I have zero concerns about the notion of a former Premier acting as a lobbyist. The truth is, most lobbyists are former politicians, or political staff, or political organizers. Government speaks a unique language and has a closed culture - we need people familiar with that space to serve as bridges between the public, not-for-profit and grassroots sectors and policy makers.
There are easier ways to make a lot of money and be a power-broker, if that was McGuinty's interest.
It isn't. If anything, his decision to support Desire2Learn is an indication that he's never wavered from the things he's always believed in.
Remember, this was the self-styled Education Premier; strengthening our education system was a priority he spent a lot of time and political capital on. McGuinty was also all about the long-game; the whole purpose behind a Ministry of Public Infrastructure Renewal or a Ministry of Health Promotion was to start heading off some troublesome structural issues before it was too late.
McGuinty was also the kind of guy who loved tech and engagement (despite his social media ban, but nobody's perfect). One of my favourite memories of the former Premier involves him sitting down at CCVS in Cornwall with my former boss, Jim Brownell, chatting candidly with students about music, iPods and how tech and InfoTech was offering a wealth of opportunities he wanted them to be well-positioned to seize.
That's what he believed when in office; it's what he believes in now.
Funny enough, it's the same thing a number of social innovators, community catalysts and virtuous schemers inside and outside government believe, too.
Andray Domise is developing a Youth Entrepreneurship Centre in Etobicoke intended to provide a safe space for youth to learn practical skills like sales, financial management, supply management, etc. with a focus on helping them turn their passions into careers. Andray has a particular interest in coding and the emerging opportunities of Open Data.

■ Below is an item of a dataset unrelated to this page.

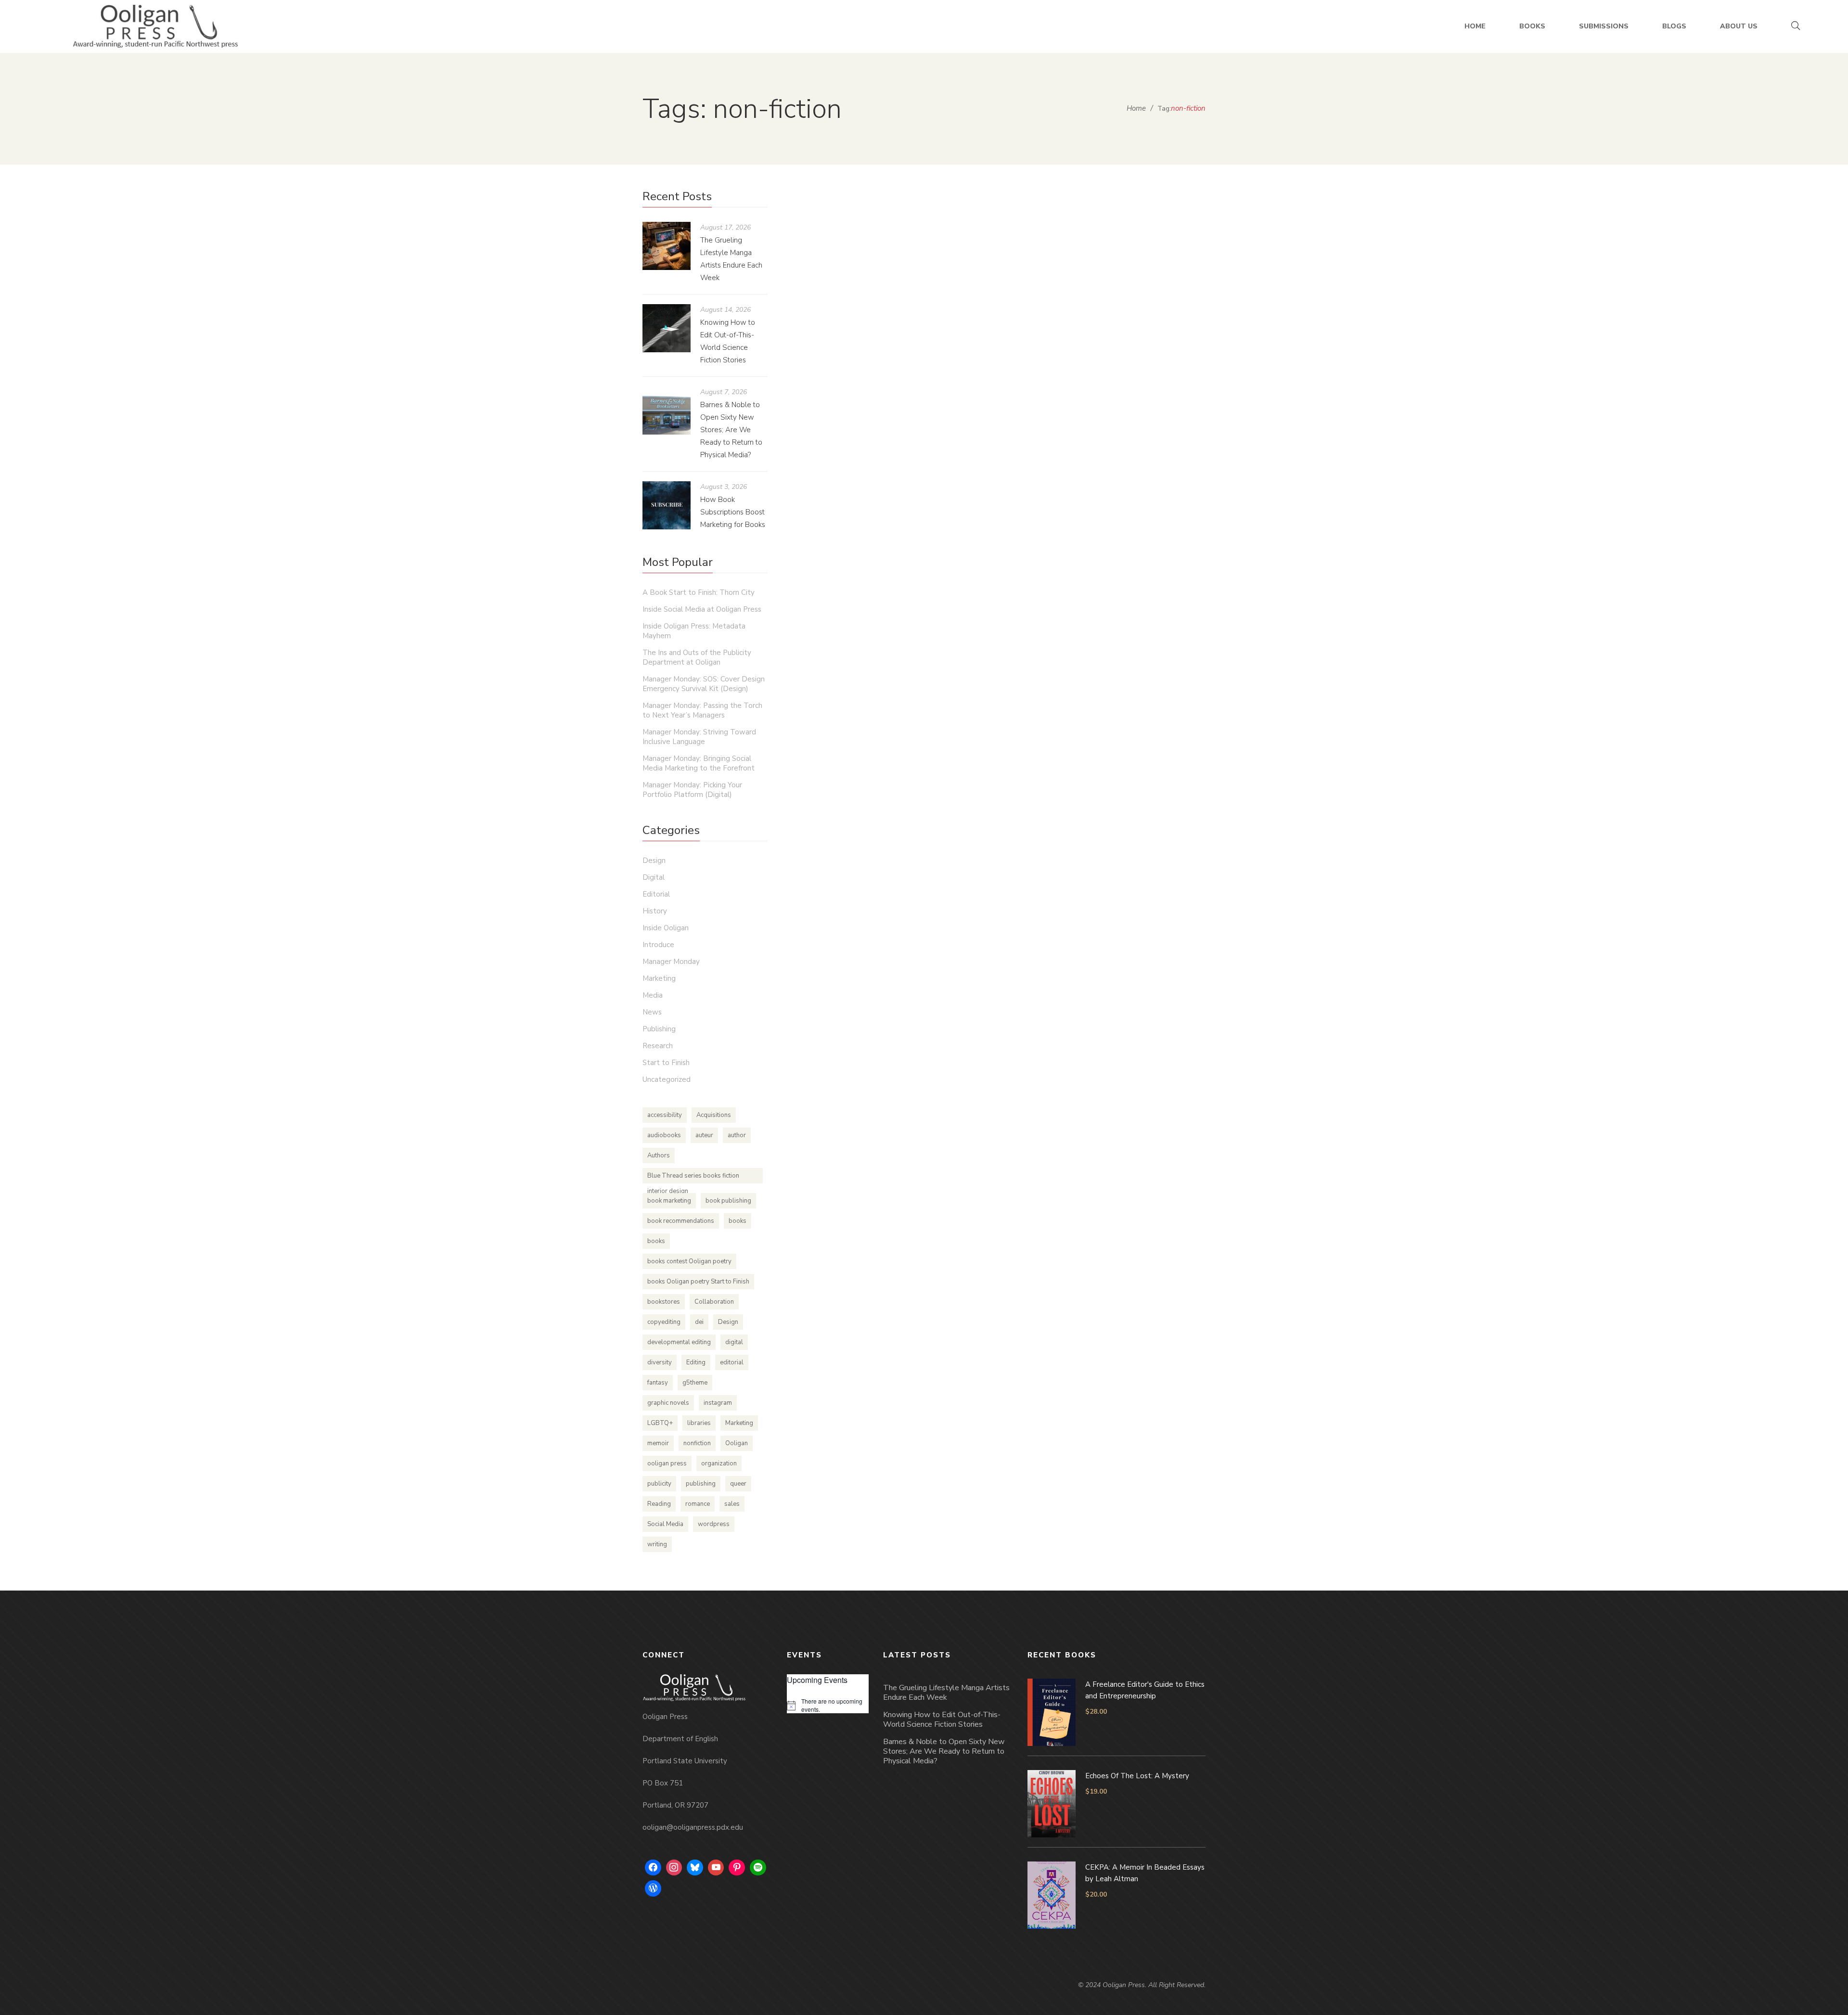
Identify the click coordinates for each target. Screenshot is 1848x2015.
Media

Chloe-Marie Brown, Policy Advisor to Toronto Youth Council, has some ambitious projects on the go with a focus on improving mentorship opportunities for youth (particularly from Neighbourhood Improvement Areas), improving civic engagement and mapping out youth spaces and services for easier access.
Speaking of mapping - Caitlin Blundell has a really cool GIS project in the works with multiple applications; imagine youth being able to do infrastructure audits of their community by uploading photos and comments to a digital platform using Apps on their phones.
That's the kind of platform for engagement that folks like AJ Tibando (who McGuinty may remember as a former Liberal staffer) of SoJo and Abdullah Mayo of RaiseAnAim are also working on.
All this ties rather organically to the move by all levels of government to Open Data, making public information available for public consumption, possibly as a resource from which to build profitable products and services. It's what amazing folk like Sameer Vasta at MaRS facilitates every day. It's what Microsoft CSR Make Web Not War is looking to support in their work - which is why they backed Richard Pietro's Civic Engagement tour, #OGT14.
This is before you get to the individual civil servants, design thinkers and community consultation folk also looking to empower youth to be their own best advocates.
There are so many cool people with great ideas and varied skill sets, all working in the same space - but they aren't Dalton McGuinty.
I bet they'd love to work with him, though. I'd be happy to make the connections.
Just think of the positive impact we could have if we're all moving forward together.